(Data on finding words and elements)
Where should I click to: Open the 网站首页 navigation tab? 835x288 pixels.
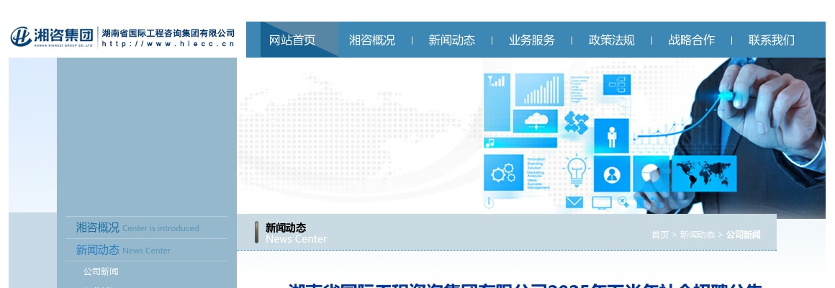(x=292, y=40)
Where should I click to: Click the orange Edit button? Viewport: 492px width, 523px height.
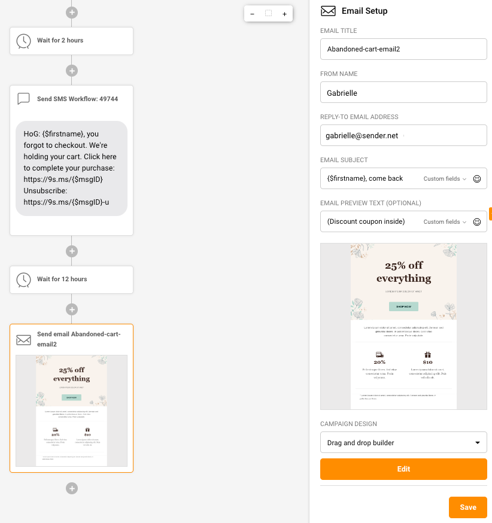point(403,469)
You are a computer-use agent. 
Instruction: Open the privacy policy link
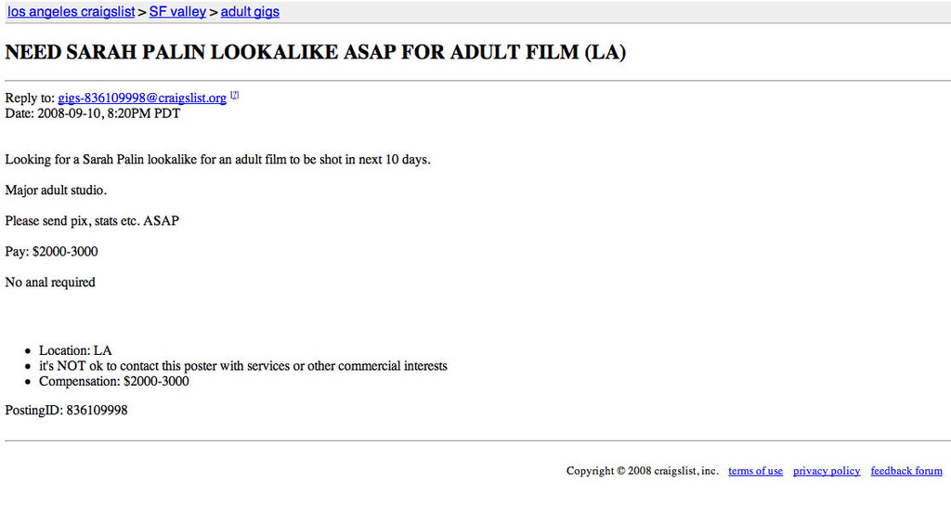827,471
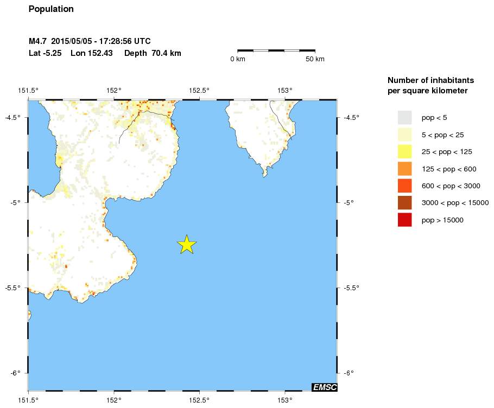Click the red-orange '600 < pop < 3000' swatch
The image size is (494, 408).
pyautogui.click(x=404, y=186)
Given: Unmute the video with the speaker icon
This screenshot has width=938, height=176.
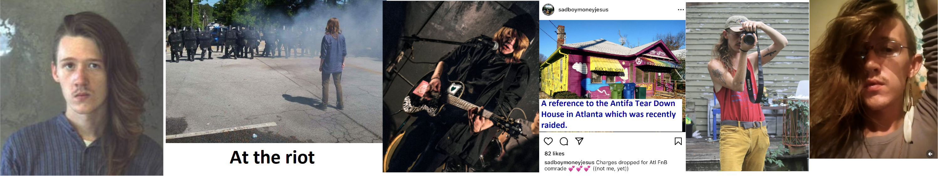Looking at the screenshot, I should coord(930,154).
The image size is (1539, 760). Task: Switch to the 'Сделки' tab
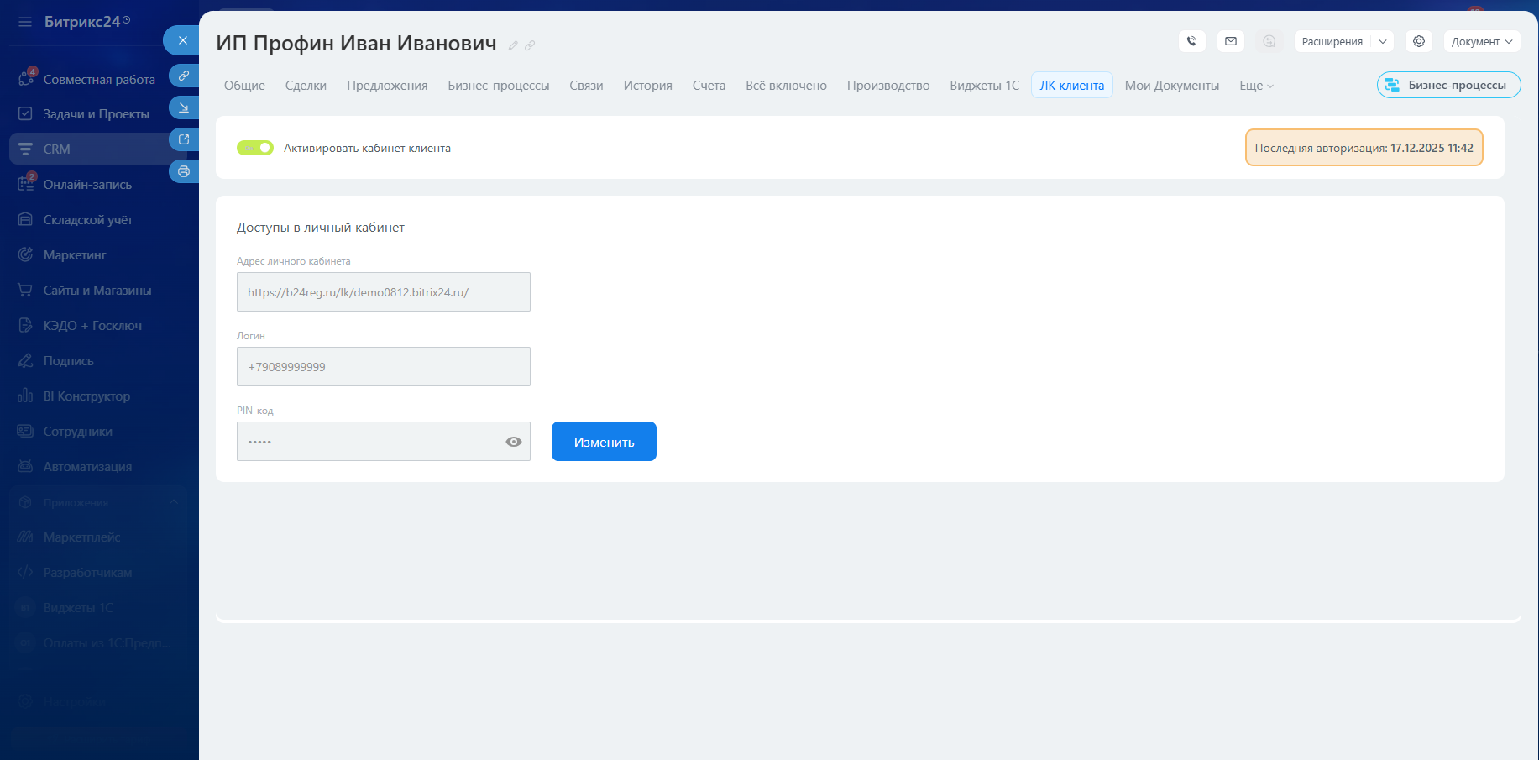tap(306, 86)
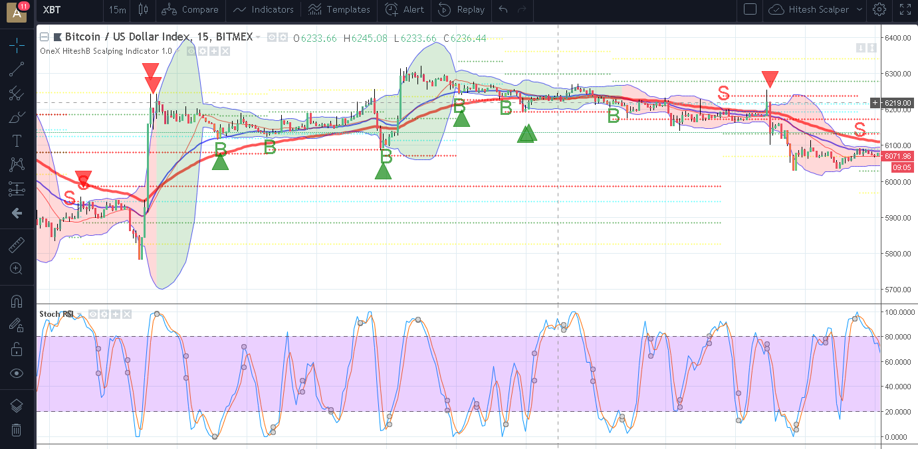The image size is (918, 449).
Task: Open the measure ruler tool
Action: pos(17,244)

▶ **Problem statement**:
Starting at the beginning of the data and ending at the line with "pyautogui.click(x=404, y=186)", switch "privacy policy" to "terms of service" and write those lines out again with nothing else changed and the pictures left out.

▶ **Solution**:
Where should I click to: Open the 网站首页 navigation tab? 835x288 pixels.
(x=292, y=40)
Where should I click to: Click the orange Edit button? Viewport: 492px width, 523px height.
point(403,469)
You are a computer-use agent. 
Instruction: Open the terms of service link
827,471
Click the red-orange '600 < pop < 3000' swatch
The image size is (494, 408).
pyautogui.click(x=404, y=186)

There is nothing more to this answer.